A Chord diagram of autophagy. The left side of the picture shows the enrichment results related to autophagy in GSEA, and the right side shows the genes that play a decisive role in each enrichment result. B-D The expression levels of Beclin-1, Hspb1 and Lgals3 after glutamate-stimulated primary spinal cord neurons for 3 h, 6 h, and 12 h by ELISA (One-way ANOVA, n = 3/group). E-G Correlation analysis of Beclin-1, Hspb1 and Lgals3. GSEA, Gene Set Enrichment Analysis; ELISA, enzyme-linked immunosorbent assay. * P < 0.05, ** P < 0.01, *** P < 0.001.

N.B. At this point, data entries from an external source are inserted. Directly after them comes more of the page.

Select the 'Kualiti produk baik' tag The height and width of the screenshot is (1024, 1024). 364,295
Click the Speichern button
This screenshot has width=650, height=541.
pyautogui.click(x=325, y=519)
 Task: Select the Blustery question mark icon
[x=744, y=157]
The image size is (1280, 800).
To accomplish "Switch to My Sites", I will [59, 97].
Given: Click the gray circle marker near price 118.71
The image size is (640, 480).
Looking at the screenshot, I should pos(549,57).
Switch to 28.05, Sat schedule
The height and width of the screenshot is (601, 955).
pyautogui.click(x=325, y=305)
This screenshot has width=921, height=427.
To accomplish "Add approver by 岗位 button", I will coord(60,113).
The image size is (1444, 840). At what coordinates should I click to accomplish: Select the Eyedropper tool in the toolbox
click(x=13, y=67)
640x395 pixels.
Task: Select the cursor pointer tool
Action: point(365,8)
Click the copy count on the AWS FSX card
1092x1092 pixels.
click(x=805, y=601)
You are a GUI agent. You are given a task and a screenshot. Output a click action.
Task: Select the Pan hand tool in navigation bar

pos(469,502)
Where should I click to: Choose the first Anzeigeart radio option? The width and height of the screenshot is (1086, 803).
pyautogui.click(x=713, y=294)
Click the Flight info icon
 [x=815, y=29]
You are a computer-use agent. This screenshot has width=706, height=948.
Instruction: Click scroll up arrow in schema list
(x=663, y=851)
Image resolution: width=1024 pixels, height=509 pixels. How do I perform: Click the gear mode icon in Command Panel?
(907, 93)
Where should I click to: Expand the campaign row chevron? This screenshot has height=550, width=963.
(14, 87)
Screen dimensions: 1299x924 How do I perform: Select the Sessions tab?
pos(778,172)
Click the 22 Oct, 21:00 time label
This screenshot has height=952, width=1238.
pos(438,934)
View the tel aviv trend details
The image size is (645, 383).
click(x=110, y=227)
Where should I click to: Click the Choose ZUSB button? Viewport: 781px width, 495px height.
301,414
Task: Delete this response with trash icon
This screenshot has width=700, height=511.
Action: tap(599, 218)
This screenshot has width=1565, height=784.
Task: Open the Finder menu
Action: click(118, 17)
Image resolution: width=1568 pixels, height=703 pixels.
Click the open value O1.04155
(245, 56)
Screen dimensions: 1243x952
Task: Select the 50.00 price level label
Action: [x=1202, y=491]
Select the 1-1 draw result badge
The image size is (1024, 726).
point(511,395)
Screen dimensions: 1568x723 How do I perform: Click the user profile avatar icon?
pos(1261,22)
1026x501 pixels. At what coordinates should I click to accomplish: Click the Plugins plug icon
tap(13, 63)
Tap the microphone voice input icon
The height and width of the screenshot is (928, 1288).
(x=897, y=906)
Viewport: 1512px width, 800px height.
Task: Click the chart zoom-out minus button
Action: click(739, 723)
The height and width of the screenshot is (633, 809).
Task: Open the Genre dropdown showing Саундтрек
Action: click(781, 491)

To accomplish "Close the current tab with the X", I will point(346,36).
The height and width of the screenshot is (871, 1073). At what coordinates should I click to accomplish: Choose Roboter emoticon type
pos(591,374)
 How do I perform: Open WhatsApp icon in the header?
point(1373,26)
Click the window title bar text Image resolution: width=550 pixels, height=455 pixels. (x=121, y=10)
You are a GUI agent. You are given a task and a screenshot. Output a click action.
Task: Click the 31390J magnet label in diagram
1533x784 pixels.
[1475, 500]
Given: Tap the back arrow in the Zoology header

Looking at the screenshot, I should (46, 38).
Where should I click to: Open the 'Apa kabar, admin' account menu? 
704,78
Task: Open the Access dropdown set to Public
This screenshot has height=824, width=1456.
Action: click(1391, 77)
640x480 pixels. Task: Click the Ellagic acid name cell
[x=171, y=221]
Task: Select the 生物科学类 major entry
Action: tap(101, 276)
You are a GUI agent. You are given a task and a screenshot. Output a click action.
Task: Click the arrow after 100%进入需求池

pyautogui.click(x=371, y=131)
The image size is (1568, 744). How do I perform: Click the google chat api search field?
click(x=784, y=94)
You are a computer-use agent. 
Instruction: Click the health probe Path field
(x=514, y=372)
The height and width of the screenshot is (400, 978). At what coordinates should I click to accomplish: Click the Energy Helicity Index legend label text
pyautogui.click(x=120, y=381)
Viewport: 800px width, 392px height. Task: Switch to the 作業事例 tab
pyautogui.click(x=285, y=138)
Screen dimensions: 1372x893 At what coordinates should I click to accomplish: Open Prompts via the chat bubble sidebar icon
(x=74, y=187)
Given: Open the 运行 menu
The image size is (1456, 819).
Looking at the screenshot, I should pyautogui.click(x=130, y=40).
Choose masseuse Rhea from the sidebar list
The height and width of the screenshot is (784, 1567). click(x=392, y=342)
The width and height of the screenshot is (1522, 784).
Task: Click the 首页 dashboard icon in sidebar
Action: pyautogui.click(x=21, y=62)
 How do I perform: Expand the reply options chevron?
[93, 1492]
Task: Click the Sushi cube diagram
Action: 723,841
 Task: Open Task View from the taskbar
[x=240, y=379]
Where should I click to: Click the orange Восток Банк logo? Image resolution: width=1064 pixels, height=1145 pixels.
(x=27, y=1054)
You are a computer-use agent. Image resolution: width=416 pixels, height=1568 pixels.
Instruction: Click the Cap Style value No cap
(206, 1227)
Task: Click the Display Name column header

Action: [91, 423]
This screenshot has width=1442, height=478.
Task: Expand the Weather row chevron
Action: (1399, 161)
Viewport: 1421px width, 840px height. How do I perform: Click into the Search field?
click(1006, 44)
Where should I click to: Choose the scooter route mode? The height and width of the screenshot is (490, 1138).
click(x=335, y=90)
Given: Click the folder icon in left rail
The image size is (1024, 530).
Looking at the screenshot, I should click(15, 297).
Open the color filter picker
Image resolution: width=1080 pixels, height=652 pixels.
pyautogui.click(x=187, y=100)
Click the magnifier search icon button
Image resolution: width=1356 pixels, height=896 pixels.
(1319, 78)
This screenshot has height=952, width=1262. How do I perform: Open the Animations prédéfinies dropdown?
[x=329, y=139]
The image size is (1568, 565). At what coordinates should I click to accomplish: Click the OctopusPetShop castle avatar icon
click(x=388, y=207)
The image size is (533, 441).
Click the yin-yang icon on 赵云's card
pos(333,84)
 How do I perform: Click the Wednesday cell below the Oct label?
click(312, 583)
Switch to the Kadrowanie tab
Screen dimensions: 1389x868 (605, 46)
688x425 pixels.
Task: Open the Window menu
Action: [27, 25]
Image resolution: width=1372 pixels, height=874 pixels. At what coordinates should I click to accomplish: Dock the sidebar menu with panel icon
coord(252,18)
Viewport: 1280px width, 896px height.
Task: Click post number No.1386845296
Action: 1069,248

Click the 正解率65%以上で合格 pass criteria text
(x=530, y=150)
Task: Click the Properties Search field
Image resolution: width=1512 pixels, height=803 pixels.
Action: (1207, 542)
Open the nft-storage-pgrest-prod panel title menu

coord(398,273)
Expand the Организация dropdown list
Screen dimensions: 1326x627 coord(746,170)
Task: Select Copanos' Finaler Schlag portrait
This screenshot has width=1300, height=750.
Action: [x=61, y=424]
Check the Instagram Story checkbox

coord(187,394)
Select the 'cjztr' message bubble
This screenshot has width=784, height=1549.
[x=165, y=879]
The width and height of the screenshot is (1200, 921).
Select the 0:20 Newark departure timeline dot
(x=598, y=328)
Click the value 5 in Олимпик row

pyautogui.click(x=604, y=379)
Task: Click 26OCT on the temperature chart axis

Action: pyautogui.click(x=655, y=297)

https://doi.org/10.1371/journal.pone.0303235.g008

Discussion

In this study, we initially identified a characteristic gene set comprising 195 candidate genes closely associated with excitotoxicity by employing WGCNA, DEG, and RF algorithms. Subsequently, through Metascape and PPI analyses, we inferred that this characteristic gene set is intricately linked to neuronal stress injury. Furthermore, utilizing the LASSO method, we pinpointed six key genes–Anxa2, S100a10, Ccng1, Timp1, Hspb1, and Lgals3. The robust diagnostic significance of these six key genes, as indicated by their Area Under the Curve (AUC) values, underscored their potential utility in distinguishing between four distinct subacute SCI models in rats. Highlightedly, Hspb1 and Lgals3 were identified as pivotal players in regulating neuronal autophagy triggered by excitotoxicity.

In the normative CNS, glutamate clearance by neurons and astrocytes occurs promptly [56]. Post-SCI excitotoxicity primarily stems from extracellular glutamate accumulation, although various specific mechanisms are implicated [3]. Acute phase SCI (< 3 days) is characterized by mechanical injury-induced neuronal and glial cell rupture, accompanied by direct glutamate release [4]. Subacute SCI (3–14 days) witnesses escalated neuronal and glial cell impairment, leading to glutamate receptor (NMDA, AMPA, and kainic acid receptors) saturation and subsequent intracellular calcium influx, culminating in autophagy and apoptosis [3,8,57]. Concomitantly, hindrance in glutamic acid recovery by activated astrocytes via lipid peroxidation exacerbates glutamate accumulation in the SCI milieu [3].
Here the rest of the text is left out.